Integrar a los inmigrantes

Las Provincias, 17-02-2008

en corral ajeno

La noticia de estos días, por su carácter excepcional, ha sido la designación de una mujer, Amparo Sánchez Rosell, valenciana, para más señas, como responsable del Centro Cultural Islámico de nuestra capital. Lo insólito de esta situación lo ratifica el que sus dos hijos, mayores de edad, no pretendan hacerse musulmanes: “Ellos quieren vivir la vida”, dice la madre, en una muestra de tolerancia.

La mayoría de los fieles que rezan en las 65 mezquitas de la Comunidad —siete, nada más en el Cap i Casal— pertenecen al colectivo de 90.000 inmigrantes islámicos, según explicaba en un descriptivo reportaje en LAS PROVINCIAS Paco Huguet.

Aún estamos muy lejos, por supuesto, de las cifras del resto de Europa Occidental. En un solo barrio londinense, en el de Brick Lane, por ejemplo, hay ya una treintena de mezquitas que, con las tiendas étnicas y el atavío de los viandantes, convierten la zona en una pequeña Bangla Desh. Pero todo esto acabará llegando tarde o temprano a nuestro país.

Un indicio de que las cosas cambian vertiginosamente lo tenemos en la aprobación de la secta de Tom Cruise y otros artistas de Hollywood como iglesia legal registrada en el Ministerio de Justicia. Tras su legalización, en España son ya 1.400 las confesiones religiosas no católicas existentes.

El único, y mínimo, problema creado hasta ahora es el de si los padres musulmanes puede imponer o no a sus hijas el uso del velo en los colegios. La paradoja es que eso sucede en pleno furor de un laicismo anticatólico. Precisamente para sacar a Turquía de su atraso postimperial, hace ya un siglo Kemal Ataturk prohibió los signos religiosos externos en escuelas y lugares públicos. Ahora, en cambio, en una vuelta atrás de la historia, el régimen de Tayyip Erdogan vuelve a permitirlo.

Esos escarceos rituales, con todo, no son más que la espuma de un mar de fondo: el de cómo integrar a los inmigrantes. La mera formulación de esa hipótesis parte ya de una premisa que algunos ponen en cuestión: la de que los inmigrantes deban adaptarse a las costumbres y hábitos del país que los acoge y no conformar guetos diferenciados, encapsulados y excluyentes que puedan originar conflictos étnicos, culturales o religiosos.

Lo dijo hace bien poco en Francia Nicolas Sarkozy y nadie se rasgó las vestiduras por ello. Lo acaba de hacer aquí Mariano Rajoy y de inmediato la vicepresidenta Fernández de la Vega le ha acusado de “crear un problema donde no lo hay”. ¿No será, más bien, que la propuesta trata de prevenir un problema antes de que lo haya?

No parece descabellado, como ha hecho el líder del PP, desearles a los recién llegados “capacidad de adaptación”. ¿O es que preferimos convertirles desde el inicio en parias sociales?
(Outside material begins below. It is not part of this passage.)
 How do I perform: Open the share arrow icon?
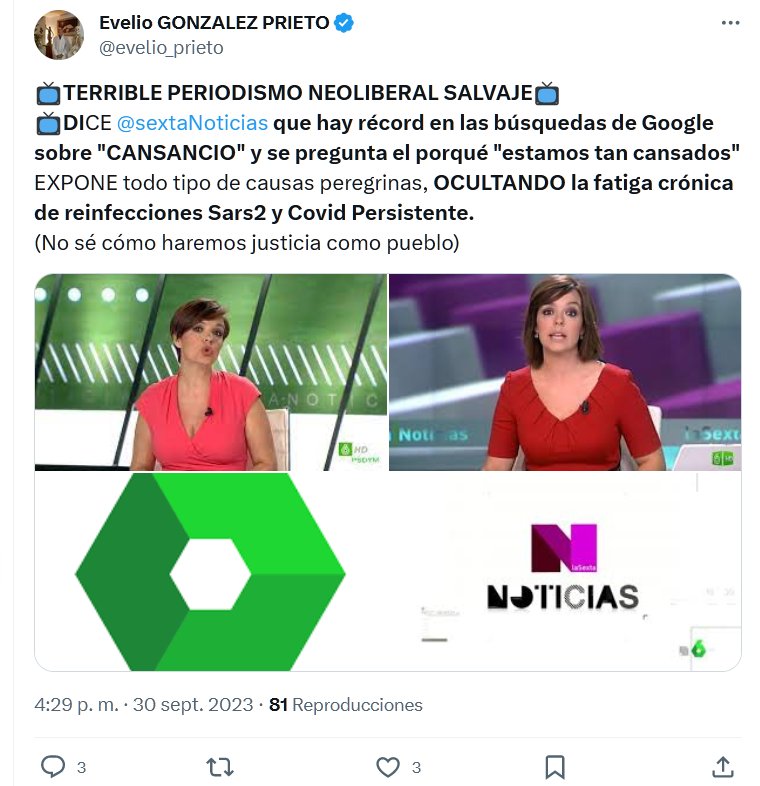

Por eso, aspirar a que los extranjeros que se instalen aquí compartan nuestra lengua y nuestras costumbres, sean personas cualificadas que conozcan las leyes y la cultura española, vengan protegidos con un contrato laboral desde sus países de origen y encuentren en toda la Unión Europea unas normas comunes supondría para ellos una bendición en vez de un castigo.
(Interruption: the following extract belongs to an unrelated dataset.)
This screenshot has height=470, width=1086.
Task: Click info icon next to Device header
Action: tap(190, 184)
El último que acaba de manifestarse sobre estos temas es el comisario europeo Franco Fratini. Y no para criminalizar a nadie ni para hacer nuevas fichas policiales, como algunos han pretendido insinuar. ¿O es que no está fichado aquí todo el mundo mediante el DNI? Bueno, todos menos los ilegales y clandestinos. De lo que se trata, precisamente, es que una Europa que hasta ahora carece de una legislación migratoria común consiga que circulen libremente sus ciudadanos y no se cuelen a través de los aeropuertos, por ejemplo, cuatro de los ocho millones de inmigrantes ilegales que se presume que hay.

Ese sistema de cuotas por nacionalidades y esa exigencia de conocer la Constitución y el idioma la viene imponiendo Estados Unidos hace mucho tiempo. Es la que le permite naturalizar cada año ni más ni menos que a un millón de nuevos ciudadanos de todas las razas, colores y creencias. Y esos norteamericanos recién incorporados al país suelen ser, curiosamente, los más orgullosos de su nueva patria.

Una situación de ese tipo, adaptada a la peculiar idiosincrasia de una Europa aún en sus balbuceos, sería beneficiosa para el viejo continente. Si no, con papeles o sin ellos, los inmigrantes seguirán siendo unos ciudadanos de segunda que sólo se irán integrando gota a gota y no podrán gozar no ya de la posibilidad de votar, ni siquiera la de llevar la vida digna a la que todos y cada uno de ellos tienen el mismo derecho que nosotros.